-------- SOURCE PASSAGE
As many of you are aware, before becoming Opposition Leader, Tony Abbott put his brain to work penning a manifesto which he published under the name “Battlelines”, which according to the spell check on my comuputer is incorrectly spelt because it should be two words.
Apart from that, there’s nothing wrong with the title. except that it does suggest a rather combative approach for someone who wants to us all to be on “Team Australia”. And it does tend to suggest some sort of class warfare. Flicking through the book in 2015, there are some interesting little snippets of how our beloved leader’s brain works.
For example:
“Last October’s notorious leaked phone call had a savvy Prime Minister Rudd browbeating an ignorant President Bush. There’s something unsettling about an Australian prime minister who needs to big-note himself by appearing to ‘verbal’ the American president.”
Unless, of course, the American President happens to suggest that we should do all we can to protect the Great Barrier Reef. Well, them’s fighting words, because clearly that Obama guy is suggesting that we’re not managing the Reef well. Yeah, yeah, he never said so, but we all know that he’s hinting that dumping crap into the ocean near the Reef will somehow have a negative effect!
Of course, Abbott’s views on Climate Change are interesting too:
“Finally, (in 2020) there will have been bigger fires, more extensive floods and more ferocious storms because records are always being broken. But sea levels will be much the same, desert boundaries will not have changed much, and technology, rather than economic self-denial, will be starting to cut down atmospheric pollution.”
----------------
DESCRIPTION OF THE TASK: Reproduce the part of the post on Tony Abbott's book that begins at the words "As many of you" and stops after the words "leader’s brain works.".
-------- INFORMATION GIVEN
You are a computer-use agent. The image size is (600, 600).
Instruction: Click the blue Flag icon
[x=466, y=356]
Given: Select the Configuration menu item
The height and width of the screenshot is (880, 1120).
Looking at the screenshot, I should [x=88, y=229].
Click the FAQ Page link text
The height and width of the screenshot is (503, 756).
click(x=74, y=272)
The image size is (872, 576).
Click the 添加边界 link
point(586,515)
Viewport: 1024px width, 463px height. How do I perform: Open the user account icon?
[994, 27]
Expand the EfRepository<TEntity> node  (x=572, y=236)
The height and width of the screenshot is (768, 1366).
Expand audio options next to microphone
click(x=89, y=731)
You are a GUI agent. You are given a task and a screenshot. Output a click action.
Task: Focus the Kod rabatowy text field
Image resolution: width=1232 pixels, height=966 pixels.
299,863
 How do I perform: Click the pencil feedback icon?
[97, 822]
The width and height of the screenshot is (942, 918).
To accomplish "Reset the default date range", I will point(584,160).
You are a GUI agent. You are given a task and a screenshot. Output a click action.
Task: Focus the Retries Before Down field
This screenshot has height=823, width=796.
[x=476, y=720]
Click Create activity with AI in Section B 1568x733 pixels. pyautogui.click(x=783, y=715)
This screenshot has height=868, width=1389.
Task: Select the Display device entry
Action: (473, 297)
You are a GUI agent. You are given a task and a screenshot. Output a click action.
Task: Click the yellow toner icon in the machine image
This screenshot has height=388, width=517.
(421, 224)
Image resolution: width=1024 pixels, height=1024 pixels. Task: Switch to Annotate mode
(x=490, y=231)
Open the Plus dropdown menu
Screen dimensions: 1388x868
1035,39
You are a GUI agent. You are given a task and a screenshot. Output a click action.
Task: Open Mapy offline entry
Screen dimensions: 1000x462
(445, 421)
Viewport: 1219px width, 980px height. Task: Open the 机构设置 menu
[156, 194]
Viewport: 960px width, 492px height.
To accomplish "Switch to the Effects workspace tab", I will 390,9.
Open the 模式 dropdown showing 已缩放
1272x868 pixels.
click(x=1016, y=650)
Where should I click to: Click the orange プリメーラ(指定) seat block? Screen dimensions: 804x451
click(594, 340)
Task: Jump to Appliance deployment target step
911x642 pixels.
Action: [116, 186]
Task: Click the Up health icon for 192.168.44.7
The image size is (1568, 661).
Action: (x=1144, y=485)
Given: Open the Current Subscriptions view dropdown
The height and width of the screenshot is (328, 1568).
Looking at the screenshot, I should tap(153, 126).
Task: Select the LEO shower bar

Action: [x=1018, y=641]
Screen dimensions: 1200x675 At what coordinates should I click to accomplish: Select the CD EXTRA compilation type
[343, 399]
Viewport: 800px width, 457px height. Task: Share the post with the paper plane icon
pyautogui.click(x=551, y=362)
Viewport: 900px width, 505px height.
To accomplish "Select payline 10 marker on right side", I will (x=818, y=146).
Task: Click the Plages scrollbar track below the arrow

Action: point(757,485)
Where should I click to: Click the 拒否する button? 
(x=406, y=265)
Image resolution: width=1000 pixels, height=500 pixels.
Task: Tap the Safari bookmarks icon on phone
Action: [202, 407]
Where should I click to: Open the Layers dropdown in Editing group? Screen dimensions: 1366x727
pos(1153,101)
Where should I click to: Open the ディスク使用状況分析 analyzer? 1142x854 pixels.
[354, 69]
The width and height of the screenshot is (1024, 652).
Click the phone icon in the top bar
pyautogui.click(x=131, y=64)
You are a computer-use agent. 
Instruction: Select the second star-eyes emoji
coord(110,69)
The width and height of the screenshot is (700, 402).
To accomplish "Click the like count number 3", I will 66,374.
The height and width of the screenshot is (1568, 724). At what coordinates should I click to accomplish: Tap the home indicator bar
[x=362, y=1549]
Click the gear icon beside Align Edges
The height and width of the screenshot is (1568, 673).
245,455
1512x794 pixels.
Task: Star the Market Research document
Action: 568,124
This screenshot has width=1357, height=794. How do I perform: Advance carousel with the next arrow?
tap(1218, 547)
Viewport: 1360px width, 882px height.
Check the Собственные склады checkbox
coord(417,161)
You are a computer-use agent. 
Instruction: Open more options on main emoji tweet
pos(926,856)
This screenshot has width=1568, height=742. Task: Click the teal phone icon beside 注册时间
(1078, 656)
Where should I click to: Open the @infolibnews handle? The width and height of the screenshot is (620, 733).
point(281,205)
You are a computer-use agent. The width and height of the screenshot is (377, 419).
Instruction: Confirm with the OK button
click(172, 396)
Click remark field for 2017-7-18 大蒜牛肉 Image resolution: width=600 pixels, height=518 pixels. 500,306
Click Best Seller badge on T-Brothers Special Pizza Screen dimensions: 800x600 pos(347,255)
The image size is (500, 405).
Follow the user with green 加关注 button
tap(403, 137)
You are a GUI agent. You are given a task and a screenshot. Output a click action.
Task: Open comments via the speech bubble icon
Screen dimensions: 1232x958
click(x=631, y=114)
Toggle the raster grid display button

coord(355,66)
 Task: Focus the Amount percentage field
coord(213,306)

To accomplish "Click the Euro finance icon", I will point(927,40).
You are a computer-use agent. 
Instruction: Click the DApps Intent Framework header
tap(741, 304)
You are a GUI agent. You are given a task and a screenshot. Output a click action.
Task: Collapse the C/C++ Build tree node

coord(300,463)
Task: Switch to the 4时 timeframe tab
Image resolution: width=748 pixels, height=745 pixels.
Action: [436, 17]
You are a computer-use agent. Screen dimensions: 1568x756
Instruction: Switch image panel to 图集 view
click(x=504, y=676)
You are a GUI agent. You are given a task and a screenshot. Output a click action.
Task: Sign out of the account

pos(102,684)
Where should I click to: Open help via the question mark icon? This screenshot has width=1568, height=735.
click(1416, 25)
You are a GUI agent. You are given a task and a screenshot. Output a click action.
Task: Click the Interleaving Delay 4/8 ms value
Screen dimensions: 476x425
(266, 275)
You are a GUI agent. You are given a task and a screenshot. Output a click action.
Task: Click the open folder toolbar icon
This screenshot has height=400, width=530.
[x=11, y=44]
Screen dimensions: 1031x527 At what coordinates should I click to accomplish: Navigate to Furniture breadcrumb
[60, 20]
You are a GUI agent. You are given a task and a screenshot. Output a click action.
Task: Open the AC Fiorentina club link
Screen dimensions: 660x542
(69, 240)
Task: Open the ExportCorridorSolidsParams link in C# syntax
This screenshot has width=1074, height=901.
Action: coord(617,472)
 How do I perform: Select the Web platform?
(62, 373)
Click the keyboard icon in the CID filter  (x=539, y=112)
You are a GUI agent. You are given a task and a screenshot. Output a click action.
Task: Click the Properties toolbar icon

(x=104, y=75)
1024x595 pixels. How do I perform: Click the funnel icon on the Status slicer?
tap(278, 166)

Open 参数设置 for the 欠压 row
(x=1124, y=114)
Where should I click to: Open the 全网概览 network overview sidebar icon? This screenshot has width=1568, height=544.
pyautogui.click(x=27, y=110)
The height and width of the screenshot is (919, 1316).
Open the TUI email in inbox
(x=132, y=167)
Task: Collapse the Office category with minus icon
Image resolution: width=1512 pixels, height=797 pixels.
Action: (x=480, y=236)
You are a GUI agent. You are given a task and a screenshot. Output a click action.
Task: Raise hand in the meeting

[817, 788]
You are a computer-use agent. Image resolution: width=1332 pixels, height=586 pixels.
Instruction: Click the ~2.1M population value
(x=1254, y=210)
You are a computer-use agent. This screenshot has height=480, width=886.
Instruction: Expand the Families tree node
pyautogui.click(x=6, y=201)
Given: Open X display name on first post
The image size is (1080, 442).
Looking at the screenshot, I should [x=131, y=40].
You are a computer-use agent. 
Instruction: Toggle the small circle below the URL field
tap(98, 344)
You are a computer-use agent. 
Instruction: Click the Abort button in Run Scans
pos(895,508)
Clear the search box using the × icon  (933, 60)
----------------
WRITTEN REPLY:
As many of you are aware, before becoming Opposition Leader, Tony Abbott put his brain to work penning a manifesto which he published under the name “Battlelines”, which according to the spell check on my comuputer is incorrectly spelt because it should be two words.
Apart from that, there’s nothing wrong with the title. except that it does suggest a rather combative approach for someone who wants to us all to be on “Team Australia”. And it does tend to suggest some sort of class warfare. Flicking through the book in 2015, there are some interesting little snippets of how our beloved leader’s brain works.